__Exercise aim__:
When "icon" occurs in a line of the material, copy that line.

__Material for the task__:
▬▬▬▬▬▬▬▬▬▬

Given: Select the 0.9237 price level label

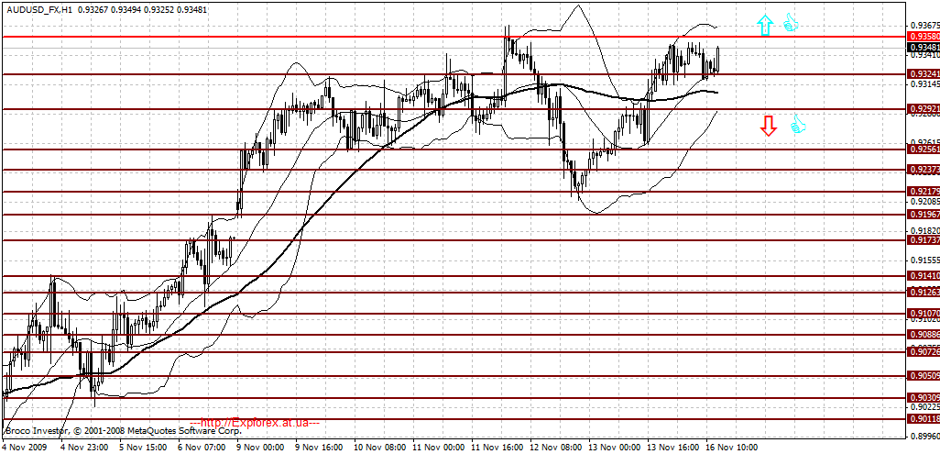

▬▬▬▬▬▬▬▬▬▬

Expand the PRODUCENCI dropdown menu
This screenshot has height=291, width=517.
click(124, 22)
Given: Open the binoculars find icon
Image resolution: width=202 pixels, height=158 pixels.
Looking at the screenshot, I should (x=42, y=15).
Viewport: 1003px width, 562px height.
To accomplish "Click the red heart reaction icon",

▬▬▬▬▬▬▬▬▬▬

__Written response__:
Given: Open the binoculars find icon
To accomplish "Click the red heart reaction icon",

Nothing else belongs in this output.